▶ WHAT TO PRODUCE: Going line by line through the entries, count those containing "agent" and state only the result.

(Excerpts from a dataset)
==============================

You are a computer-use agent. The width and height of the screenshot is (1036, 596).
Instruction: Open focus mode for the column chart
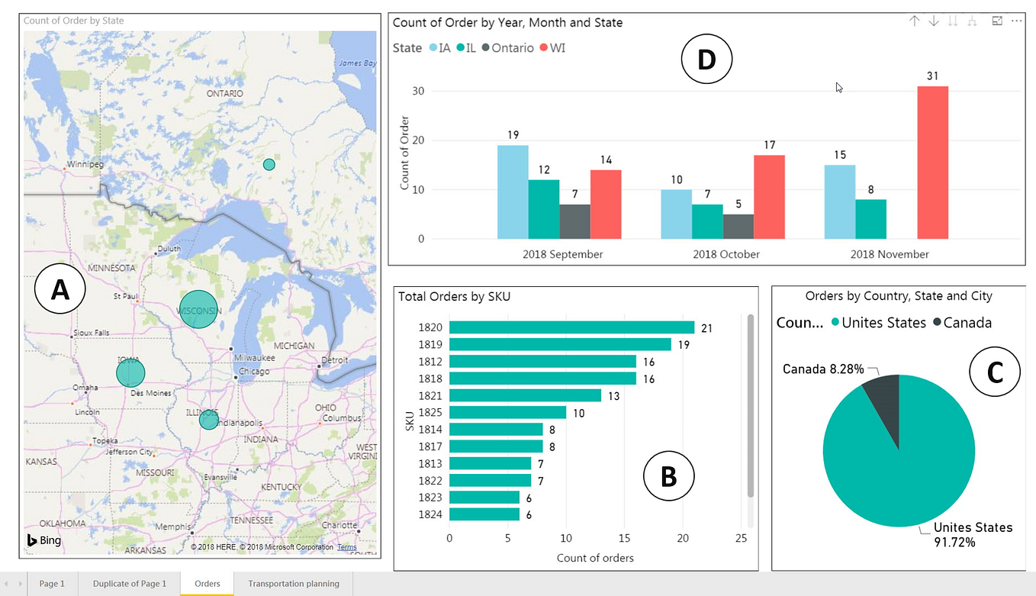pos(996,21)
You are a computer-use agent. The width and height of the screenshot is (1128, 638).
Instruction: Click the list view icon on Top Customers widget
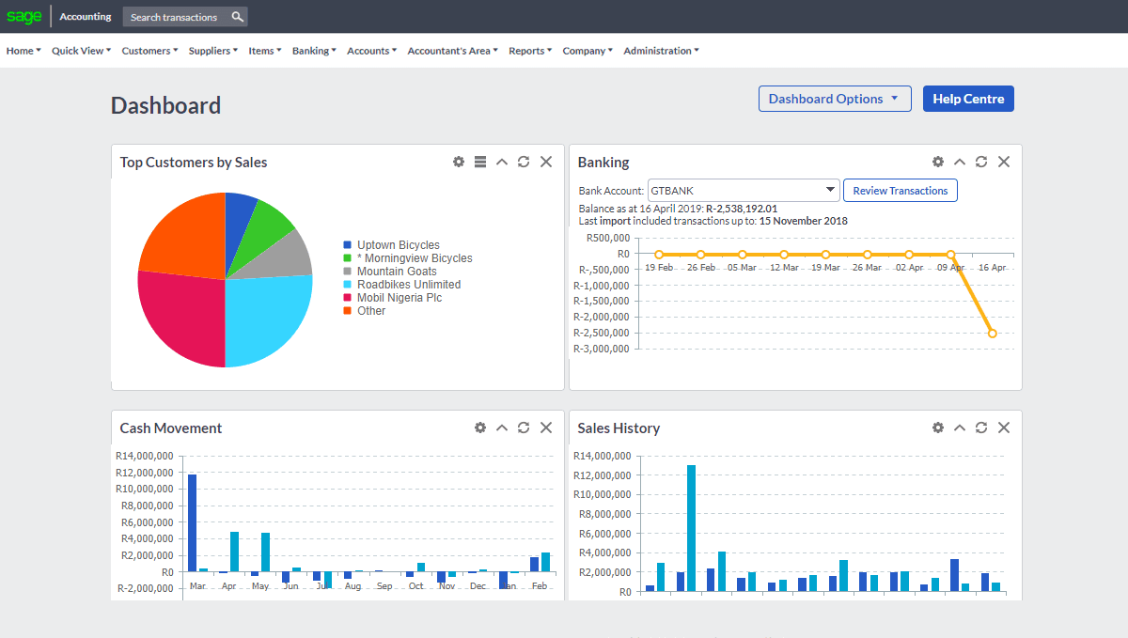pyautogui.click(x=479, y=162)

==============================

▶ EXPECTED ANSWER: 2